Where does the most crime happen in Ontario? Not where you think

Nov 25, 2019

Are ranking lists a good or bad thing? This week, Maclean’s magazine - which is much like TIME or Newsweek in the United States - released a list of the most dangerous places for crime in the country. To American readers, Canadian crime might seem like an oxymoron, but the truth is, we have it, it’s often violent and it happens in places that seem least likely.

The list was compiled using the Crime Severity Index, which in a coincidence with TV cop shows is known as the CSI. Statistics Canada, a federal agency, develops the CSI. Number one on the list is not a big city like Montreal or Toronto, it’s the northern Manitoba nickel mining town of Thompson. Montreal ranks 63rd and Toronto is 39th.

Several eastern Ontario towns and cities are also in the top 100: Kingston is 94th, Hawkesbury is 68th, Cornwall is at 31 and Brockville is at 21. 

Ottawa, the largest city in eastern Ontario escaped being in the top 100 and charted at 107.  However, Ottawa covers a huge amount of territory. The By Ward Market bears little resemblance to the suburbs.

An Ontario Provincial Police car in Hawkesbury, ON.
Credit James Morgan / NCPR News

In Brockville, crime has gone up in the past five years and the small, scenic, and historic city has a CSI level of 136. Thefts and property crimes went down, so did youth crimes, impaired driving and most drug-related crimes. What appears to have hurt Brockville’s ranking was one homicide, which gave it a higher average for its population. The Canadian average CSI for homicides is 1.76 per 100,000 people and Brockville’s population is 21,639, which led to a homicide average of 4.62.

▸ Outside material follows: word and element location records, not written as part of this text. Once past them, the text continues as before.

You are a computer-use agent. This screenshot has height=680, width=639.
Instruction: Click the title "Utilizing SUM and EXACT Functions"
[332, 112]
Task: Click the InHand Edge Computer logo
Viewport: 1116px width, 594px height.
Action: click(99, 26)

Cornwall’s CSI is 103, although there were no recent homicides in the city of 48,012. Assaults are down, robberies are down and so are some drug offenses. However, firearms offenses, breaking and entering, fraud, impaired driving and trafficking of illegal cannabis have all increased.

To the north in Hawkesbury, with a CSI of 68th place and a population of 10,328, the news was met with spirited responses on social media. Many commenters referred to high unemployment and generational poverty as the main reasons.

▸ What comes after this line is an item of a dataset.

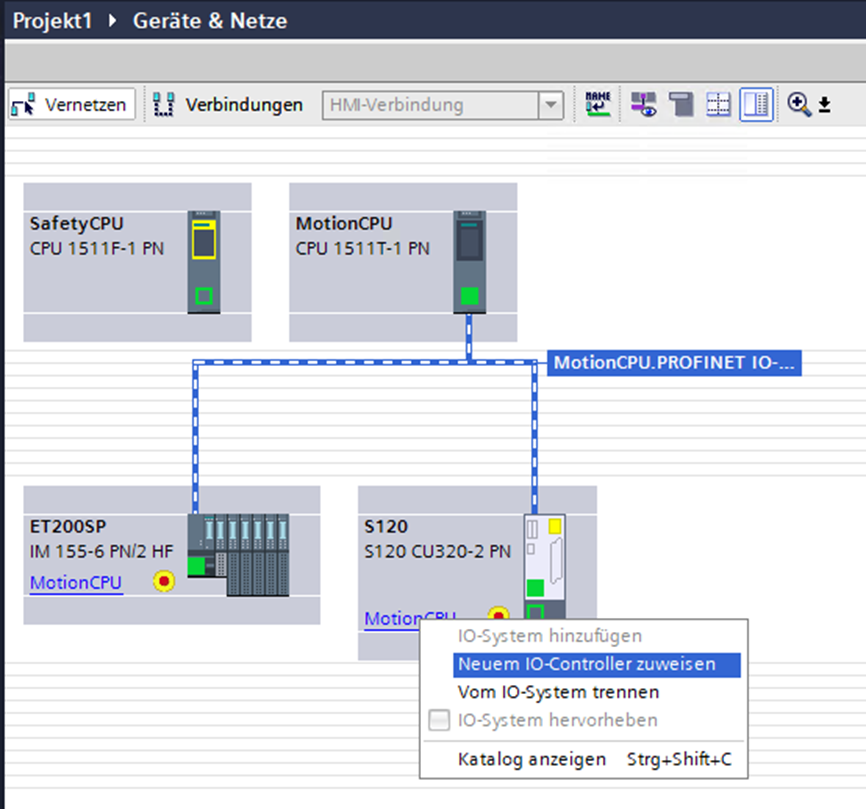Viewport: 866px width, 809px height.
Task: Toggle the split editor view icon
Action: (756, 105)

It is true, Hawkesbury was once a major manufacturing town. First, the paper mills and sawmills shut.  Then the big manufacturers like Amoco, whose plant made synthetic rubber underlay for carpet, closed, followed by PPG glass, where automobile windshields were once produced. There are still several manufacturing plants in Hawkesbury, but the big ones are gone and it sometimes seems like things never really recovered.

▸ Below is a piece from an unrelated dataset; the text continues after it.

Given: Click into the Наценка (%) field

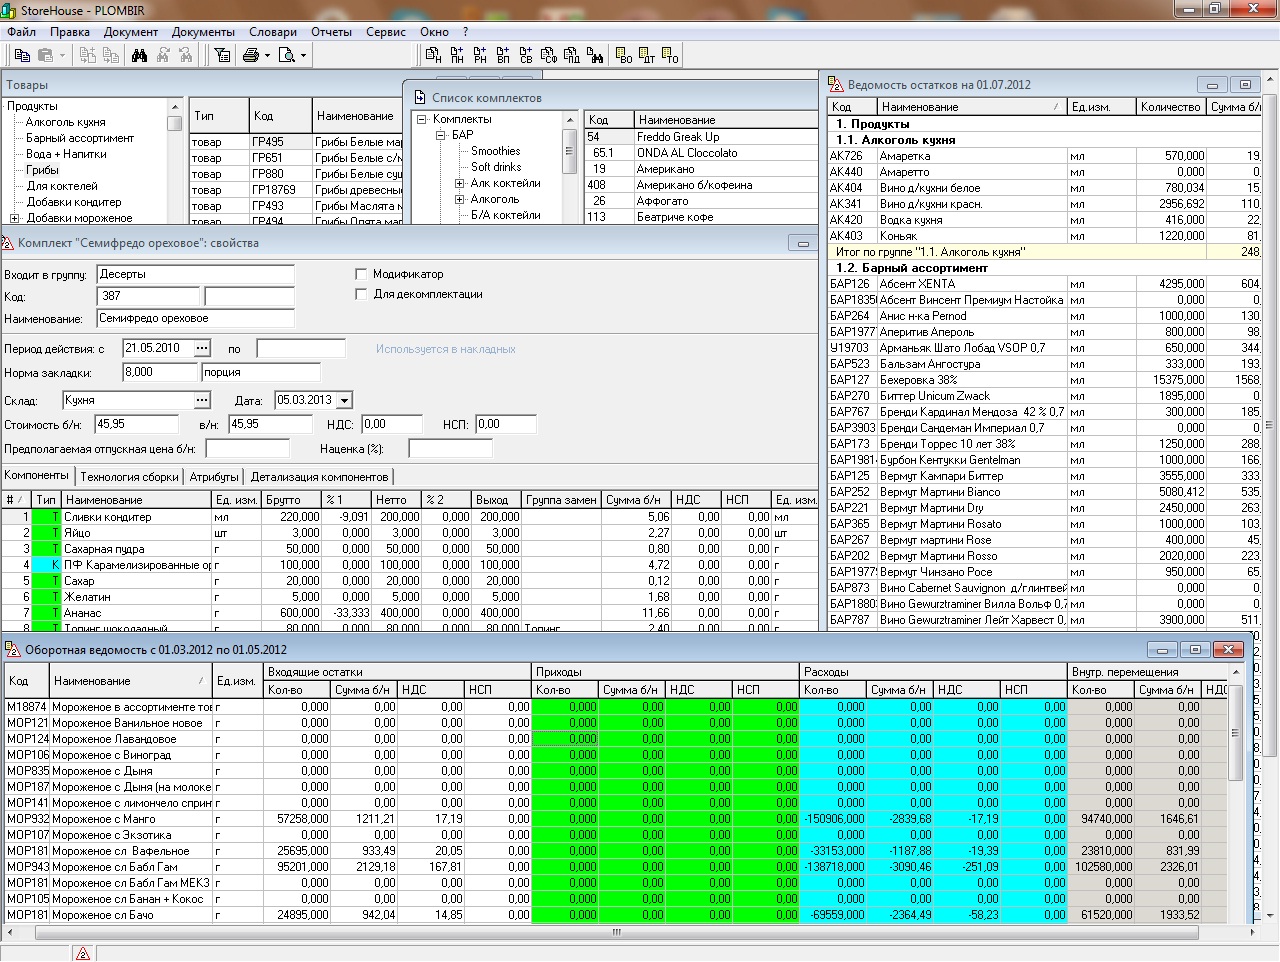Looking at the screenshot, I should (x=450, y=449).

At a closer look, crime in Hawkesbury has decreased. Its total CSI is 90, but assaults and sexual assaults have increased, and fraud has surged, all at levels far above national averages. Impaired driving has dropped and so has illegal cannabis trafficking and production. However, production and trafficking of cocaine and other illegal hard drugs has increased. There were zero firearms offenses or youth crimes for Hawkesbury.

Kingston, the second-largest eastern Ontario city, with a population of 132,943, has a CSI of 76. Overall crime has increased in Kingston. The homicide rate went down, but there was still one case. Assaults have declined, but sexual assaults and firearms offences have increased. Robberies and frauds have declined, but break-and-enter offenses have gone up. All drug-related offenses in Kingston have gone down.

Is ranking the crime statistics for every town and city in a country a good idea? What does it do for the morale and efforts by citizens to improve their communities? It could either encourage municipal governments, business leaders and civic organizations to do more to reduce crime and improve living conditions, or it could cause a sense of resignation among residents that the place is beyond hope and will always have problems with crime.

Are such lists useful to social services agencies as they attempt to reduce the problems that are often associated with high crime rates? Or do such rankings cause a sense of bewilderment to set in and lead to less aggressive efforts to reduce the problems? The same questions apply to business. Would a business locate in a city because it had high unemployment and social problems that more jobs could help reduce? Or would it skip over the city because it looked like a bad place with an unreliable workforce and a poor quality of life for the law-abiding employees?

Those are all important things to consider when communities are so publicly ranked based on their crime rate.